The 14th Baron Tabor rose to his feet. ‘
Touché
, Chief Inspector.’

‘No, George.’ Priscilla’s cry was heartrending and terrible.

‘My dear, I have no choice.’ George turned to her gently, taking her hands and holding them to him. It was the first sign of warmth that Auguste had seen between them.

‘No. I will not let you.’ Each word seemed pumped out.

‘You
will
.’

Everyone seemed to be shouting at once. Laura’s voice was the strongest: ‘No, George!’ Alfred was sobbing, youthful arrogance gone. Cyril, bleating, ‘I say . . .’ Gertie inexplicably crying, ‘No.’ In the end Priscilla’s deep voice prevailed.
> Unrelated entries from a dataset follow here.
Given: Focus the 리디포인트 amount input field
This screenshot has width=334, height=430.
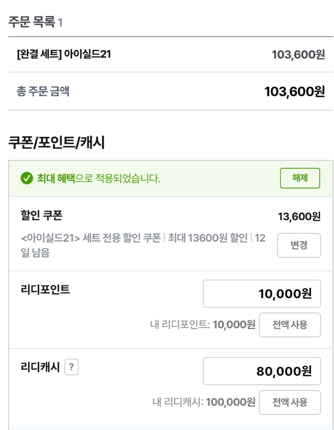Looking at the screenshot, I should click(x=262, y=294).
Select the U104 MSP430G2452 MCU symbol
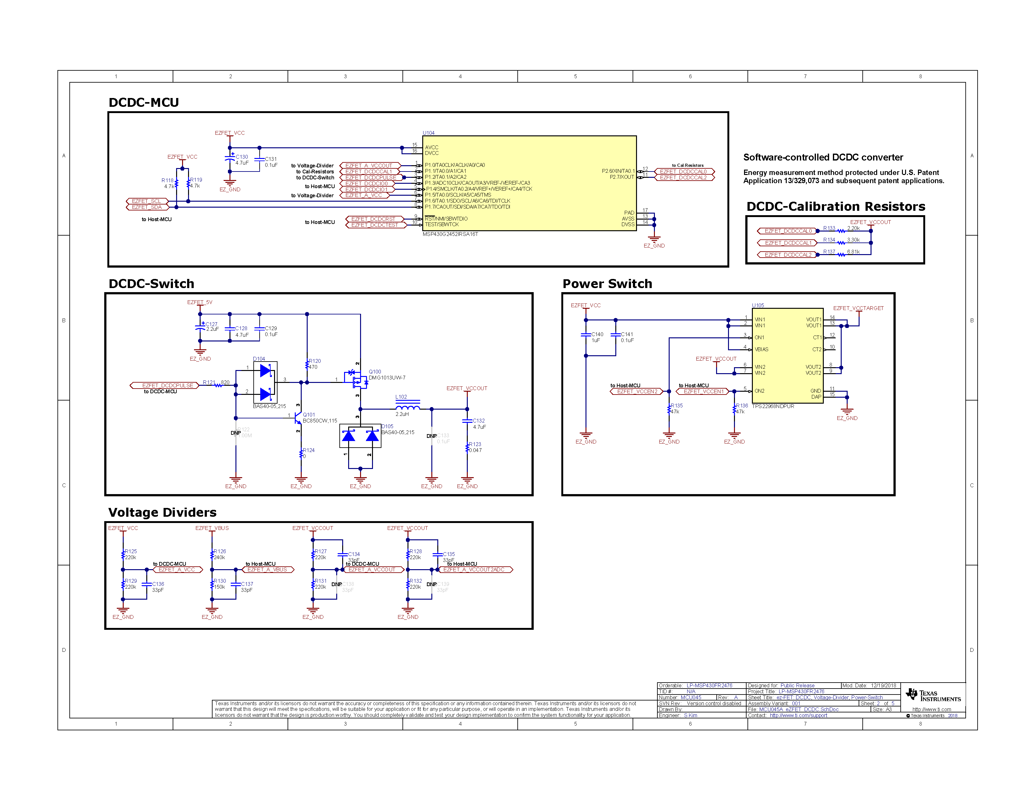Image resolution: width=1036 pixels, height=801 pixels. click(529, 183)
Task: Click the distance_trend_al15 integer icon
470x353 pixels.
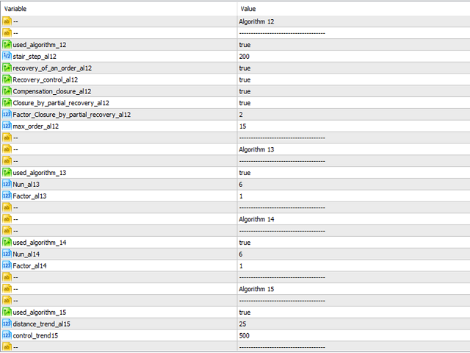Action: point(7,324)
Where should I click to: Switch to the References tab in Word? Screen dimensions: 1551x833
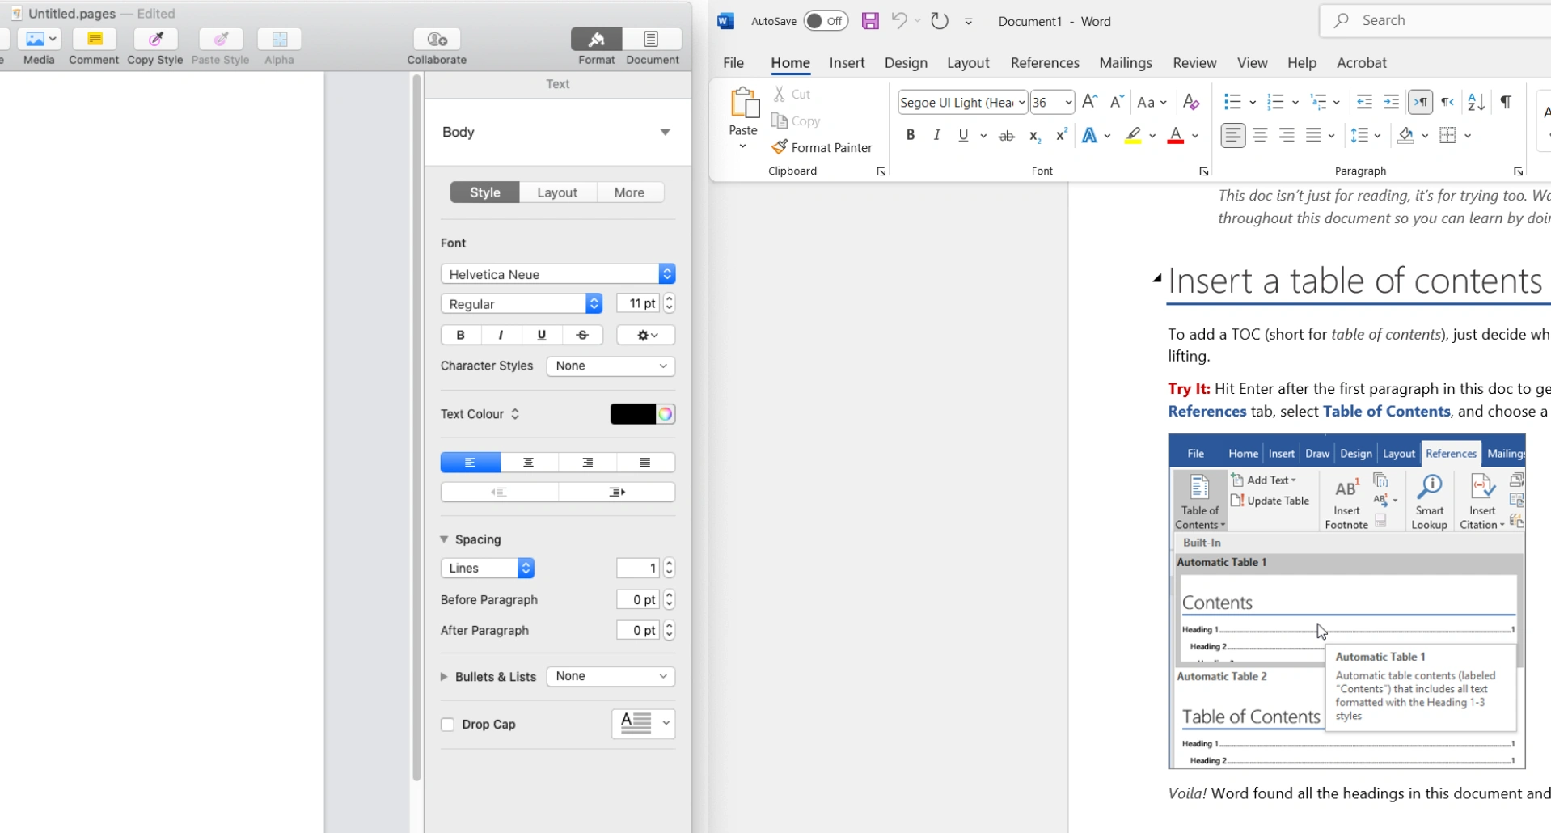point(1044,62)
‘There is one aspect you have not considered, Chief Inspector.’ She sounded the calmest of them all. Yet the tiger was at bay.

‘That is, ma’am?’

‘We
believed
the marriage to be invalid, whether it was or not.’

‘You were worried enough to tell Griffin to come back, fearing you hadn’t got rid of him for good in August. Or did he come back of his own accord, having heard the King was here, in the hope of blackmailing you further? At any rate, you were frightened enough to kill him.’

She did not give an inch. ‘You have no evidence that we knew the marriage to be valid. On the contrary, I can offer strong proof that the family firmly believed it invalid both at the time and since.’